15-year-old boy pleads guilty to making school stabbing threat

15-year-old boy pleads guilty to making school stabbing threat
PHOTO: Pexels

SINGAPORE - A 14-year-old boy who made a weapon using a kitchen knife and bamboo pole had threatened to carry out a stabbing in his school.

The boy, now 15, has pleaded guilty to a charge of intentionally causing alarm by making a threatening communication and was sentenced to six months in a juvenile rehabilitation centre.

Court documents on Jan 26 stated that the boy had set a photo of the makeshift weapon as his WhatsApp profile picture. It was seen some time in 2022 by his classmates and form teacher, who alerted his mother.

As the boy was “known to go berserk suddenly”, his mother feared for the safety of herself and her bedridden husband. She reported the incident to the police the next day.

The police arrived to find that the boy had locked himself in his room and refused to open the door. When the police unlocked the door with a key, he was found brandishing the makeshift weapon.

He was arrested without putting up a struggle.

The boy was diagnosed with social communication disorder and adjustment disorder, but was found to be of sound mind.

According to court documents, the boy had extreme views on terrorism and radicalisation, and expressed thoughts of harming himself and his schoolmates. He also took sharp objects such as a knife and sewing kit to school.

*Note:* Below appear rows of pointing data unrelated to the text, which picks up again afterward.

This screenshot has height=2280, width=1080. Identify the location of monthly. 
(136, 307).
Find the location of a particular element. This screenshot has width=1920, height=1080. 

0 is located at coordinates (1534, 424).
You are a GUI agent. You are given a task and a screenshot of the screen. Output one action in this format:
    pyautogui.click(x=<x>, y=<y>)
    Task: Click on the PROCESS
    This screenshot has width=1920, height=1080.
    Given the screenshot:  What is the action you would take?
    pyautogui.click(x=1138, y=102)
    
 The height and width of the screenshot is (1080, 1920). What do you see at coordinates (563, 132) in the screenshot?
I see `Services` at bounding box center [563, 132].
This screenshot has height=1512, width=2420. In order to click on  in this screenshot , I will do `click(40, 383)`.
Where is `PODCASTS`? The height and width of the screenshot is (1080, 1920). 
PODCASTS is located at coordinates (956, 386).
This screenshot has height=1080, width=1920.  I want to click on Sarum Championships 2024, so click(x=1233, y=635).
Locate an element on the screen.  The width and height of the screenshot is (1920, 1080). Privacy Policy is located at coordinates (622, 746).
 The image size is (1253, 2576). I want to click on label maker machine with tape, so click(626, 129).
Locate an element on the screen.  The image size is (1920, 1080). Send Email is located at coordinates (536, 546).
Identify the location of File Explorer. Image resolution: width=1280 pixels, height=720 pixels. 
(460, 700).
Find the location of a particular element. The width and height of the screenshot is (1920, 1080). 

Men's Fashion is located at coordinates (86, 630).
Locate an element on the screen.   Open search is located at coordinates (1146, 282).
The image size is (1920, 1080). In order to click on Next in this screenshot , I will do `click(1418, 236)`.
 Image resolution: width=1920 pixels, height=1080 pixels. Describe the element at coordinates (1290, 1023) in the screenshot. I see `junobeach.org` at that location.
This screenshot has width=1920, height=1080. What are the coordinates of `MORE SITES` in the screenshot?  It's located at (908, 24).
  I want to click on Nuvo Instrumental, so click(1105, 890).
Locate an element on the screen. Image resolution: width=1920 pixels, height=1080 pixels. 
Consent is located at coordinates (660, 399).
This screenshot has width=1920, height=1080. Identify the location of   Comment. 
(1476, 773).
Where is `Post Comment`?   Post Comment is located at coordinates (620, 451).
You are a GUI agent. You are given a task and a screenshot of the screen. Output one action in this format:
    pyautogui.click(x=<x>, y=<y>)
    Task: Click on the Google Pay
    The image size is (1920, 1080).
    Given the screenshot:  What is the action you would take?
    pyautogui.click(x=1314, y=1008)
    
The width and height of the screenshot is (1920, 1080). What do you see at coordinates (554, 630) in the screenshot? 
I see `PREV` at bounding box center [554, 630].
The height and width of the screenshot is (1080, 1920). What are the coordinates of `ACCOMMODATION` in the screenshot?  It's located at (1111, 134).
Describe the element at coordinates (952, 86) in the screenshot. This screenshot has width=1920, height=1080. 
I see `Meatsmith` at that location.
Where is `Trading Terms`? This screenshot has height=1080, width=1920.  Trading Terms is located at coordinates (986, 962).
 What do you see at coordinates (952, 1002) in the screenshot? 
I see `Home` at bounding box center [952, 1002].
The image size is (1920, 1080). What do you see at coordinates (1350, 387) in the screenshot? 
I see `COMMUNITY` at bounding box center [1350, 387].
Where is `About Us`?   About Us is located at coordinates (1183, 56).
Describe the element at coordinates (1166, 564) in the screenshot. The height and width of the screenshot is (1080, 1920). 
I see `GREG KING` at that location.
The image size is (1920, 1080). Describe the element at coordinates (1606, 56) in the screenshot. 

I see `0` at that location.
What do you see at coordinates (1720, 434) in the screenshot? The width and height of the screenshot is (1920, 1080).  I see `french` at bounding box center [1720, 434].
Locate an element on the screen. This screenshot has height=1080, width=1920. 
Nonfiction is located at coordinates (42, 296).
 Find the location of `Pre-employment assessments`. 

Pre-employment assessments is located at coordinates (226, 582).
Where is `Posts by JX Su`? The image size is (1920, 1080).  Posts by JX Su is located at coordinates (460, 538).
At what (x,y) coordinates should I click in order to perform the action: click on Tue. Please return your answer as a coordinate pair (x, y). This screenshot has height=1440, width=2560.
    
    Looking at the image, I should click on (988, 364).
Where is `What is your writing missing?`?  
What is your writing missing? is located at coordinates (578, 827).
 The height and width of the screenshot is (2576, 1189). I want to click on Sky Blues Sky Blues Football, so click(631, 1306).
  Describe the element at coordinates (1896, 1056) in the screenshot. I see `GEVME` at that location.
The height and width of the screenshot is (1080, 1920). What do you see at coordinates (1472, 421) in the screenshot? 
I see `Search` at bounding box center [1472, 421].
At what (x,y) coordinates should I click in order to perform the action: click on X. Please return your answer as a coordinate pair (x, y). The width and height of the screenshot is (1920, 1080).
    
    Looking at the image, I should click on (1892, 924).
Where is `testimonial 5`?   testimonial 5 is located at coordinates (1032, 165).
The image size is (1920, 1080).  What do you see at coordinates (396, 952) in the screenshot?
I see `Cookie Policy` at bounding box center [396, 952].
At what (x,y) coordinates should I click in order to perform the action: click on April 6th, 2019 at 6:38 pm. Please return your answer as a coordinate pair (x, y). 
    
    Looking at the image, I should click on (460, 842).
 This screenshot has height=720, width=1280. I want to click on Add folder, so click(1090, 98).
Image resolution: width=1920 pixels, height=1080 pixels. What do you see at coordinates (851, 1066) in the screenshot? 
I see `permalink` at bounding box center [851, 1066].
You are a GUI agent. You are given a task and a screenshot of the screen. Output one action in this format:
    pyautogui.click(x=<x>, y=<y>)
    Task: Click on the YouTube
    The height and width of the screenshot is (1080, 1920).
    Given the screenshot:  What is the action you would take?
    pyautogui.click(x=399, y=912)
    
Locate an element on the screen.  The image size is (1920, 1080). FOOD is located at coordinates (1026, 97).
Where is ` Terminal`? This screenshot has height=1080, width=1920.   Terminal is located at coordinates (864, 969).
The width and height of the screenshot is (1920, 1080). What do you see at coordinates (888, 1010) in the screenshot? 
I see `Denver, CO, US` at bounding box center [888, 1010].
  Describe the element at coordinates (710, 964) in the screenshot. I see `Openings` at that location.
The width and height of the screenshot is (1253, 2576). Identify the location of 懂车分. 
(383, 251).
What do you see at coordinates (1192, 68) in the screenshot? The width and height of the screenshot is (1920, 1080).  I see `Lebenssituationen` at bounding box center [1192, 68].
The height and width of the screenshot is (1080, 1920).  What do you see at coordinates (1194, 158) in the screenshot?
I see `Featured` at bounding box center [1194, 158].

In one incident when he was reminded to submit his homework, he threw his mobile phone out of the classroom window. He had also been known to throw a canned drink and swing a metal flask at his mother.

The judge concluded that probation was unsuitable for the boy as he does not have adequate family support and supervision, with his father being bedridden from paralysis after an accident, while his mother terrified of and unable to control him.

The mother had supplied the kitchen knife he used for the makeshift weapon after giving in to his demands. She also delayed reporting the matter to the police, the judge noted.

The prosecution argued that the boy should be placed in a juvenile rehabilitation centre for 24 months, but the judge said this was disproportionate to the gravity of the offence.

The boy, who has appealed against the sentence, refused to attend therapy and said that the requirement for him to attend counselling or therapy was unreasonable.